''Harry Potter'' soundtrack: a horror or a joy?

It all depends how you feel about blockbuster composer John Williams, says Ty Burr

Rupert Grint, Daniel Radcliffe, ...

”Harry Potter” soundtrack: a horror or a joy?

If you had any remaining doubts about how thoroughly the ”Harry Potter” franchise is being transmuted from the literary version of an eccentric old English tea shoppe to a steroid-enhanced multi-national entertainment brand identity, well, the fact that the producers hired John Williams to score the movie seals the devil’s bargain.

As the man who gave us the music behind every Spielberg and Lucas blockbuster, not to mention countless other movies good, bad, and massively successful, Williams is the sound of the Hollywood machine in full cry: sweeping strings, barking brass, thrumping percussion, pastoral winds. The man’s a genius as an orchestrator and arguably as a melodist, but he doesn’t have an ironic bone in his body, and so, while the masses hum the theme from ”Close Encounters” and the cultists argue the merits of the various ”Star Wars” scores, there’s a malcontented minority that finds Williams’ work unsubtle, corny, pushy, mainstream, and corporate: the McDonalds of movie music.

I am, most of the time, one of those malcontents. The mere sound of a patented Williams wave of violins breaking like the dawn as the hero of ”Jurassic Park” watches the dinosaur clear the horizon is enough to make me scrunch down in my seat in displeasure. So obvious, so in your face, so pompous. Why, I wonder, can’t filmmakers and composers use less rather than more? Why is Hollywood afraid of silence?

Here’s the thing, though: I actually rather like Williams’ score for ”Harry Potter and the Sorceror’s Stone.” It’s not his greatest moment — I’ll take ”Hook” or ”Nixon” or even overlooked gems like ”Rosewood” or ”Seven Years in Tibet” over the many famous warhorses like ”Raiders of the Lost Ark” and ”Star Wars” — and it’s already being accused of self-plagiarism and outright theft by some reviewers. And in cut after cut, it can’t help giving in to overbearing schmaltz after setting up moments of strikingly arranged subtlety.
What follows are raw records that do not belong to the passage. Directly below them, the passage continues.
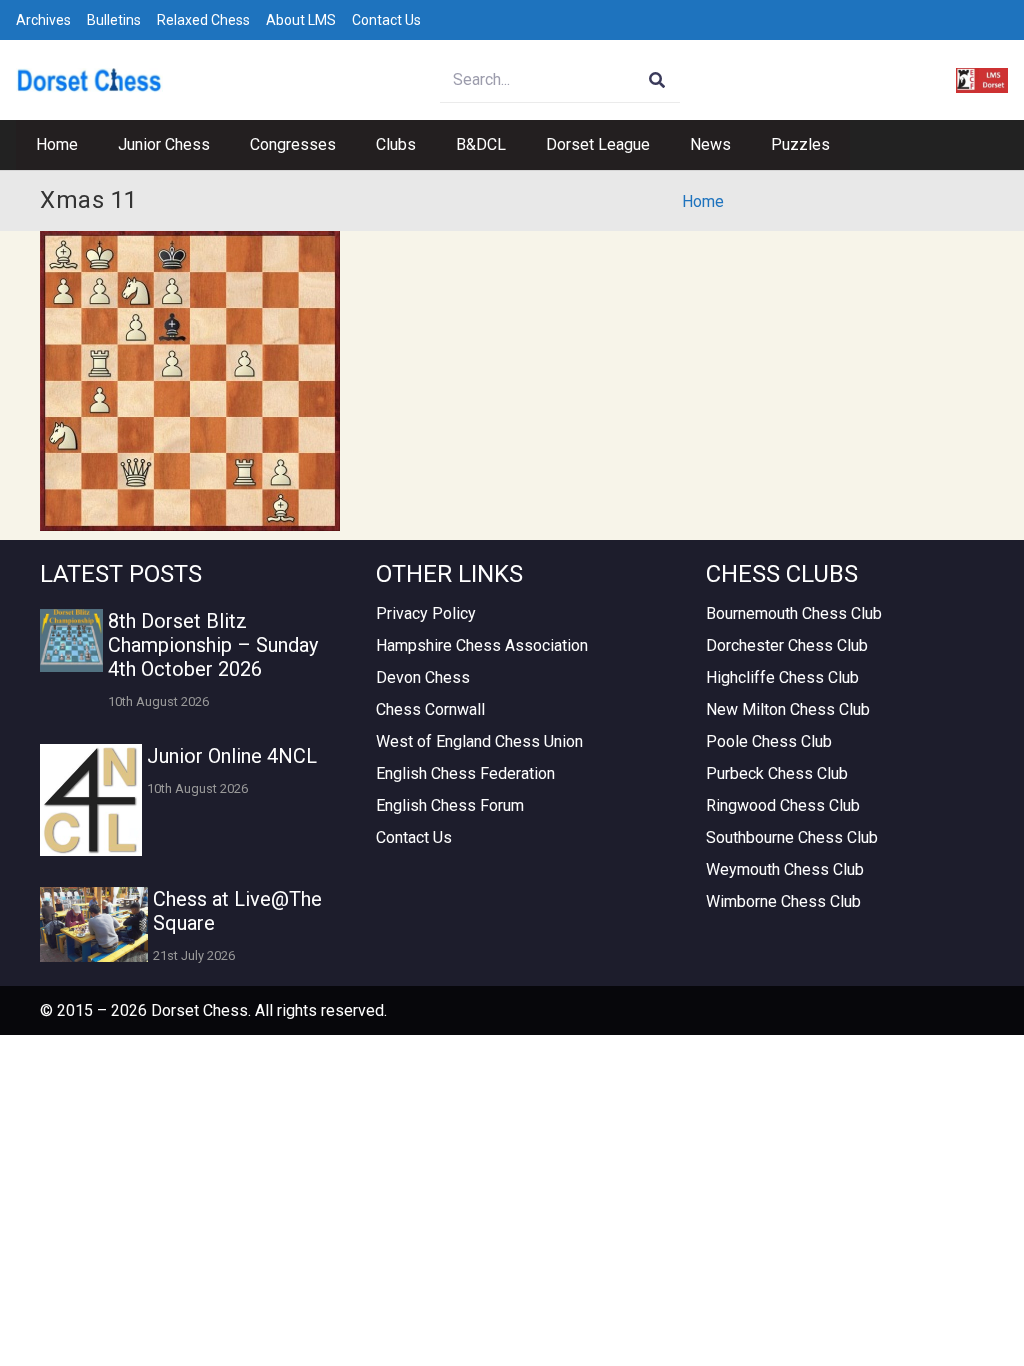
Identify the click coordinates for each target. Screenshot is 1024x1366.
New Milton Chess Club (788, 709)
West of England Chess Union (479, 741)
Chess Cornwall (430, 709)
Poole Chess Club (769, 741)
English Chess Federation (465, 773)
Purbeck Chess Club (777, 773)
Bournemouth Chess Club (794, 613)
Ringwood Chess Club (783, 805)
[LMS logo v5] (982, 80)
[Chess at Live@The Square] (94, 924)
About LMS (301, 20)
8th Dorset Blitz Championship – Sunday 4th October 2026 (213, 645)
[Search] (657, 80)
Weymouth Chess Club (785, 869)
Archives (43, 20)
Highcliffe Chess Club (782, 677)
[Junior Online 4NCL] (91, 800)
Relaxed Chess (203, 20)
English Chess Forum (450, 805)
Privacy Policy (426, 613)
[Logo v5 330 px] (89, 80)
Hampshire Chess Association (482, 645)
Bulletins (114, 20)
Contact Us (386, 20)
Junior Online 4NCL (232, 756)
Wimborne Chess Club (783, 901)
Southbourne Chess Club (792, 837)
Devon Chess (423, 677)
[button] (220, 145)
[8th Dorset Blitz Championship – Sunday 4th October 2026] (71, 640)
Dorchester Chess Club (787, 645)
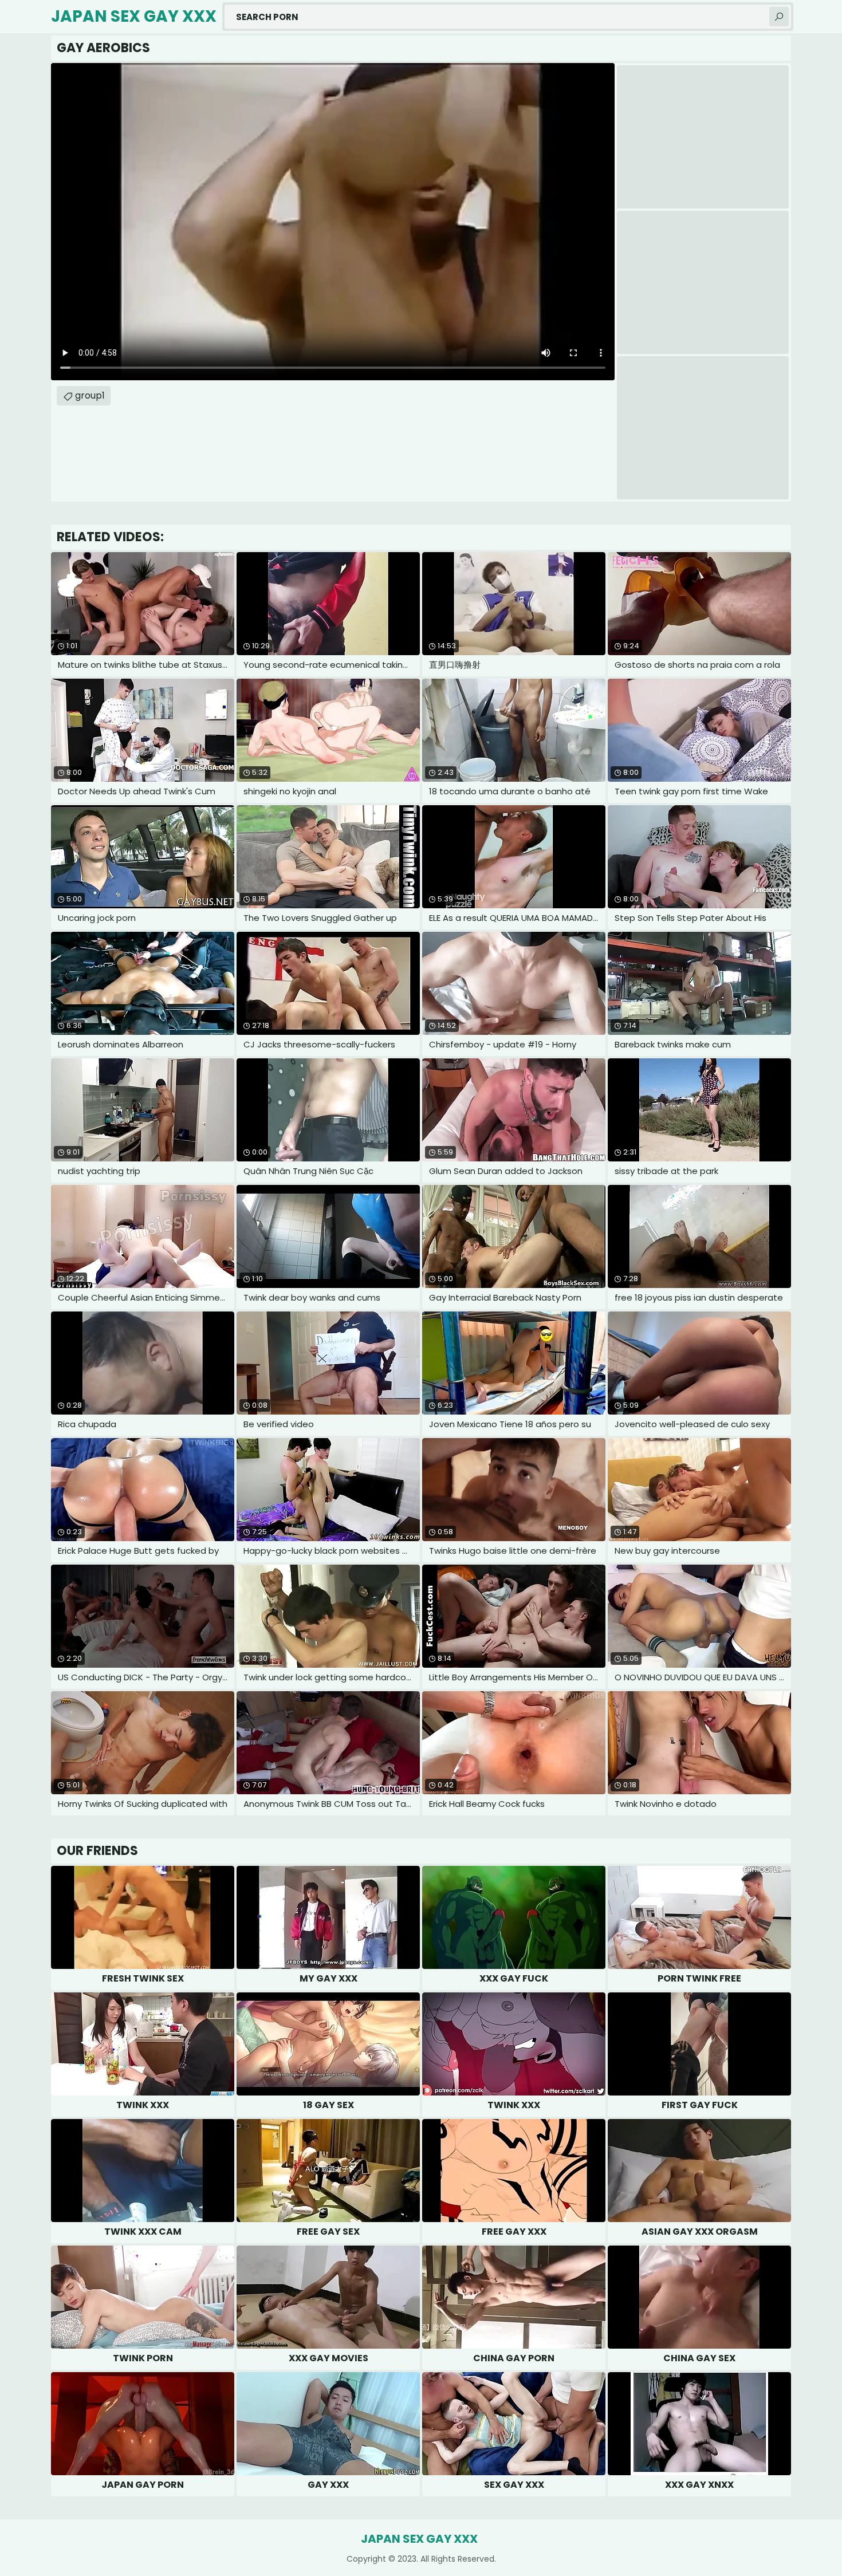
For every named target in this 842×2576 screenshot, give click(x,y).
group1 (90, 395)
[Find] (779, 16)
But those initial moments are worth the price of admission.

Take the cut called ”Platform Nine-and-Three-Quarters/The Journey to Hogwarts.” The first part is a playful bit of low-key mickey-mousing in which you can practically see with your ears as Harry stumbles toward the magic railway station doorway that ultimately leads to Hogwarts — whereupon Williams breaks out the ghostly female choruses and batteries of brass. Or ”Harry’s Wondrous World,” in which a lovely, surging theme struggles to break free of the relentless orchestration.

And even if this score reflects the influence and chord patterns of classical greats — in ”Entry into the Great Hall,” alone, you can hear echoes of everything from Bartok’s ”Concerto for Orchestra” to Ives’ ”Third Symphony” to Vaughn Williams’ ”Sinfonia Antartica” — well, playing spot the master is half the fun.

Anyway, what modern film scorer doesn’t swipe from the canon? Part of film music’s JOB is to touch on familiar nooks and crannies in our musical consciousness, the better to support the emotions onscreen. Or, as Dimitri Tiomkin told the audience when he won a 1954 Oscar for scoring ”The High and the Mighty,” ”I would like to thank my colleagues: Brahms, Bach, Beethoven….”

What’s more curious is the way Williams seems to be directly channeling the spirit of Danny Elfman in parts of the ”Harry Potter” score. ”Prologue” and ”Hedwig’s Theme” use a combination of spooky celeste melody and swirling string counterpoint that could come straight from ”Batman” or ”Edward Scissorhands.” In the end, though, that may reflect how mainstream Elfman’s signature sound has become over the years — to the point where John Williams, who IS the mainstream, and sometimes brilliantly, can add that coloration to his palette.

The ultimate question for a film score should be: Does it serve the film? And the ”Potter” score does that, in its big-budget theme park fashion. No major surprises here, which is exactly what Chris Columbus, Warner Brothers, and the legions of Harry Potter fans wanted, I guess. But listen carefully and — quel horreur — you might hear John Williams trying to think small.